Niemiecki koncern energetyczny RWE w sądzie arbitrażowym będzie walczyć z Gazpromem o obniżkę cen gazu sprowadzanego z Rosji.
Już w marcu RWE informowało, że negocjuje obniżkę cen gazu z Rosji dostarczanego do Transgazu - czeskiej spółki niemieckiego koncernu.

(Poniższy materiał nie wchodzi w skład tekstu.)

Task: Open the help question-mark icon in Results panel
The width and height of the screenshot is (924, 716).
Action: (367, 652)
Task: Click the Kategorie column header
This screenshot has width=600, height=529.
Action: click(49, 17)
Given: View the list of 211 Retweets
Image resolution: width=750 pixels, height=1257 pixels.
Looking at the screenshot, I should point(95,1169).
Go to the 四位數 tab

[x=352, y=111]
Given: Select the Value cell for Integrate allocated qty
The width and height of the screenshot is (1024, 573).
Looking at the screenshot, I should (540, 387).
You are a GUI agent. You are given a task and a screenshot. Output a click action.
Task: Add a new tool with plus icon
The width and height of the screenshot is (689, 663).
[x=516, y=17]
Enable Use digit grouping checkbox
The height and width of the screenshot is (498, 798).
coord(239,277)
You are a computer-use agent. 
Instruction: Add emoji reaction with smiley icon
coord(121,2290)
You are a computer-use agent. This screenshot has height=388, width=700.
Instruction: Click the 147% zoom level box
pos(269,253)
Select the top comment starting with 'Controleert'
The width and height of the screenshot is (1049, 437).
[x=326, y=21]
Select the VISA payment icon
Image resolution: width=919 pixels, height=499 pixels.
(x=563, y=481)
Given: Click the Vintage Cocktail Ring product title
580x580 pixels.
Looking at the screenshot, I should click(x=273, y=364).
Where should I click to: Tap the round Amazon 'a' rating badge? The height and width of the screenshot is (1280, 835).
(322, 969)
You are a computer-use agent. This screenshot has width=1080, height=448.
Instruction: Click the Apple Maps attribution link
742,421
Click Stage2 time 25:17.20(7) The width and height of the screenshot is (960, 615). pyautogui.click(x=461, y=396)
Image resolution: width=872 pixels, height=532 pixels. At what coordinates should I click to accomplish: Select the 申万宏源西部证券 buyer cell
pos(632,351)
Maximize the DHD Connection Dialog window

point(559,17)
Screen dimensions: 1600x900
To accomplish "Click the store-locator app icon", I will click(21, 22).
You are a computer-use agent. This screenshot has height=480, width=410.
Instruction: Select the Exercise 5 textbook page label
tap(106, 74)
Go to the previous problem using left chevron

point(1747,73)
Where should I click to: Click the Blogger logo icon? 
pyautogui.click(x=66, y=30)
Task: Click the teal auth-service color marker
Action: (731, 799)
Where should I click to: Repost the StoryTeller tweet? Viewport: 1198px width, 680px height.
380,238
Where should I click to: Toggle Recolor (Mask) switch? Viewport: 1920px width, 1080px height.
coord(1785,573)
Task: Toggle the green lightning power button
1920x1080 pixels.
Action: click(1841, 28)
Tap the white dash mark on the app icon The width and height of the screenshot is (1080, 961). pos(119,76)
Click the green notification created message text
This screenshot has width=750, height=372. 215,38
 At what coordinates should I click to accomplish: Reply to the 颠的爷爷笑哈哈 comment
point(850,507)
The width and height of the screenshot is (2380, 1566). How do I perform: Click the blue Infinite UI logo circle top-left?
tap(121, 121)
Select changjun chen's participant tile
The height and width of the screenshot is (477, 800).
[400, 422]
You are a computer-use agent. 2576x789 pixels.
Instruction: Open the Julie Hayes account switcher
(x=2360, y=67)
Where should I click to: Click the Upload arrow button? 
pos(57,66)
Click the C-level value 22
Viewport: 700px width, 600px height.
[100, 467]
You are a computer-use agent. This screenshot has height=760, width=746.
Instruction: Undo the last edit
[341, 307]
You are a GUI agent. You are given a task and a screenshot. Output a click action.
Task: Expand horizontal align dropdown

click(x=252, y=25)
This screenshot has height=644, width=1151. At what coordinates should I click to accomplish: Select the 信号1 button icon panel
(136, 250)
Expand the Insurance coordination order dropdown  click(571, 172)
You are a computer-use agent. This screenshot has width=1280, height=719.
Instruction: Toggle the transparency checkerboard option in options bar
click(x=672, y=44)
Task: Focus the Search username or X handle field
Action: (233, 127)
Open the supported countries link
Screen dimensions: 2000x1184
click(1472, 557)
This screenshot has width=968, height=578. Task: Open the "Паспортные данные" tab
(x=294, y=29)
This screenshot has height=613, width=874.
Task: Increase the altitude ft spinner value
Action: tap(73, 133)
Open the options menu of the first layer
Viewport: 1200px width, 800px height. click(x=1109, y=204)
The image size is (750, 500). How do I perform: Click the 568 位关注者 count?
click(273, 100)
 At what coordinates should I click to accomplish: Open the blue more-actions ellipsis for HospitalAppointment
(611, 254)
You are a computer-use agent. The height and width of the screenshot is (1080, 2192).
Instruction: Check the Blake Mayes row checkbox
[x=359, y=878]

W długoterminowych kontraktach Gazpromu cena gazu zależy od cen ropy naftowej i jest dostosowywana do nich z opóźnieniem dwóch do trzech kwartałów. Ten system stracił sens w 2009 r., kiedy z powodu kryzysu zmalał popyt na gaz, a jednocześnie spadły ceny ropy. Tymczasem ceny rosyjskiego gazu były rekordowo wysokie, bo odzwierciedlały rekordowo wysokie ceny ropy w 2008 r. Jednocześnie na gazowym rynku pojawiło się dużo skroplonego gazu, nawet o połowę tańszego od surowca z Rosji. W tej sytuacji zachodnie koncerny energetyczne do maksimum ograniczyły zakupy od Gazpromu. Walcząc o utrzymanie rynku, Rosjanie przyznali praktycznie wszystkim klientom z Europy Zachodniej rabaty 10-15 proc. To nie zadowoliło zachodnich koncernów. Już w zeszłym roku włoska firma Edison zaskarżyła do arbitrażu spółkę zależną Gazpromu, gdy odmówiła obniżki cen.
Według danych Gazpromu ogłoszonych przez Interfax w 2010 r. za 1 tys. m sześc. rosyjskiego gazu Polska płaciła 331 dol., a Niemcy - tylko 271 dol. Ale dopiero w marcu PGNiG zaczęło negocjacje z Gazpromem w sprawie obniżki.